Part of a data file

########################################

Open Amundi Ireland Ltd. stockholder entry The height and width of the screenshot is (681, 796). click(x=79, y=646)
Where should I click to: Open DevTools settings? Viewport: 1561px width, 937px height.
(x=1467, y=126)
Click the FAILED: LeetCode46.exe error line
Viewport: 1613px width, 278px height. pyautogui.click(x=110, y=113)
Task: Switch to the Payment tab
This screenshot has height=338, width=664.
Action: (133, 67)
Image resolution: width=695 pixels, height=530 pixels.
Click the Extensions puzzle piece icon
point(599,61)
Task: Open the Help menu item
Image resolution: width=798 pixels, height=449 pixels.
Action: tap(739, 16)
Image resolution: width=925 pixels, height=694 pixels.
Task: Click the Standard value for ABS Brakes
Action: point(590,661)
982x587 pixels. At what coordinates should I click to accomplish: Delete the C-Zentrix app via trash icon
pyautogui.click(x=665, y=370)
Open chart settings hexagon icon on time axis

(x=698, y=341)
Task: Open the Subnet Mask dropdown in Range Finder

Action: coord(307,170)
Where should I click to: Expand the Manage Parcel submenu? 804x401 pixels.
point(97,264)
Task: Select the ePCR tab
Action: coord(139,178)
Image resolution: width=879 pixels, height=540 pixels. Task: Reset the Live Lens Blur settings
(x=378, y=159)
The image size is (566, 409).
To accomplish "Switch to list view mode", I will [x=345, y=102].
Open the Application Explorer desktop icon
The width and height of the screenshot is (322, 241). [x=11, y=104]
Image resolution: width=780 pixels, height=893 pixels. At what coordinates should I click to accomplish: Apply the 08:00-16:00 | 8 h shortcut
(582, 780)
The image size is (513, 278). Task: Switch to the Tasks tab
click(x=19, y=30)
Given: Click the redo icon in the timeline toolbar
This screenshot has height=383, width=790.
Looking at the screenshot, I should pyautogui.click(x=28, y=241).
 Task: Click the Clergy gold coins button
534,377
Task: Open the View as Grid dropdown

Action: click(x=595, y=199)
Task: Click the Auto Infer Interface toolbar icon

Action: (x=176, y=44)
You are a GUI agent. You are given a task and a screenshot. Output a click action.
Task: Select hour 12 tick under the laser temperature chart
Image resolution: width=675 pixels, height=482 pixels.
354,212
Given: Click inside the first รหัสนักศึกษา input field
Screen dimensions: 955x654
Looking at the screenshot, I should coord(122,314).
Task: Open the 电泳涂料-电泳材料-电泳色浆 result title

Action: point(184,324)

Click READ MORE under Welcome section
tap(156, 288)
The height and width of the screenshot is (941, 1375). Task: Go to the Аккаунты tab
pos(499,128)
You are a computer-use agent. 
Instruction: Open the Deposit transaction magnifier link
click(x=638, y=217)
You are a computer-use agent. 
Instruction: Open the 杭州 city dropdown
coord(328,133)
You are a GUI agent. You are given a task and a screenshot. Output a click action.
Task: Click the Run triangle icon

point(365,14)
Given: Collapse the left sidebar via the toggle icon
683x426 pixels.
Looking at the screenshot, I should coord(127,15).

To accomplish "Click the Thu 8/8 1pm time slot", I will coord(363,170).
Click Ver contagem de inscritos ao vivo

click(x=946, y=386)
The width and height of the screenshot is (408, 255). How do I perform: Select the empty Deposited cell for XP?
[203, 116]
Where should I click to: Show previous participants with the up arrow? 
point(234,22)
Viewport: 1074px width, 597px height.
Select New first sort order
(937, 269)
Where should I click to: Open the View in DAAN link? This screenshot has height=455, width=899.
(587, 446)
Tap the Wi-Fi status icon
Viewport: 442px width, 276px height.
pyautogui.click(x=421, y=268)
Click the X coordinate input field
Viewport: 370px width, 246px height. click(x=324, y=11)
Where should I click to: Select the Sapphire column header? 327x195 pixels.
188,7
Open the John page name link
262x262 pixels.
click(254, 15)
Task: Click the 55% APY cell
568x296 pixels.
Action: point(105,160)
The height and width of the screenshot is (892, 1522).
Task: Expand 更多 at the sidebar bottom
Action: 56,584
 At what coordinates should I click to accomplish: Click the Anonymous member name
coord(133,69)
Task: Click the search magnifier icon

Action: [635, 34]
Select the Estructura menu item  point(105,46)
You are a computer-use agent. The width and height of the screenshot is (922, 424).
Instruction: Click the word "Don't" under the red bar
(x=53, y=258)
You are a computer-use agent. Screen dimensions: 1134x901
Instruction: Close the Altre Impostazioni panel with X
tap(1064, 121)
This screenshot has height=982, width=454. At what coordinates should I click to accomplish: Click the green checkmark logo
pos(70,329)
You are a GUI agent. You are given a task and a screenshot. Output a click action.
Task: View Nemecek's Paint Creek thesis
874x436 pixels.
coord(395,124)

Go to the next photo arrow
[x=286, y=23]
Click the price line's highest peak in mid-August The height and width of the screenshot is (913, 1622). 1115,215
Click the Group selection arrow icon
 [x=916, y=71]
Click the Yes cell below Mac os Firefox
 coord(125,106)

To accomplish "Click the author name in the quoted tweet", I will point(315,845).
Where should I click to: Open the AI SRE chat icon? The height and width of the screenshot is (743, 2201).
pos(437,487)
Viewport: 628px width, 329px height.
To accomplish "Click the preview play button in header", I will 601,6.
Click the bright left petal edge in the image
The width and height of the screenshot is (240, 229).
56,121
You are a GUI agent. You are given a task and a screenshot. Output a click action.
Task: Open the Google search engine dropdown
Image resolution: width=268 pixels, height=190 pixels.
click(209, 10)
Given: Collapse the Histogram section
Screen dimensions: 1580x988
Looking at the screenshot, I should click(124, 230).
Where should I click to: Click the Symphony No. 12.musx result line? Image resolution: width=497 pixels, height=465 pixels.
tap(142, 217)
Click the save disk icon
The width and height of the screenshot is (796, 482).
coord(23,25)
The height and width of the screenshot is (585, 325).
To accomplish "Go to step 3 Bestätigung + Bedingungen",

########################################

Identify every line in the records above that contains the string "dropdown", matching case exactly, and copy each of those lines.

**Task response**
Task: Open the Subnet Mask dropdown in Range Finder
Task: Open the View as Grid dropdown
Instruction: Open the 杭州 city dropdown
Task: Open the Google search engine dropdown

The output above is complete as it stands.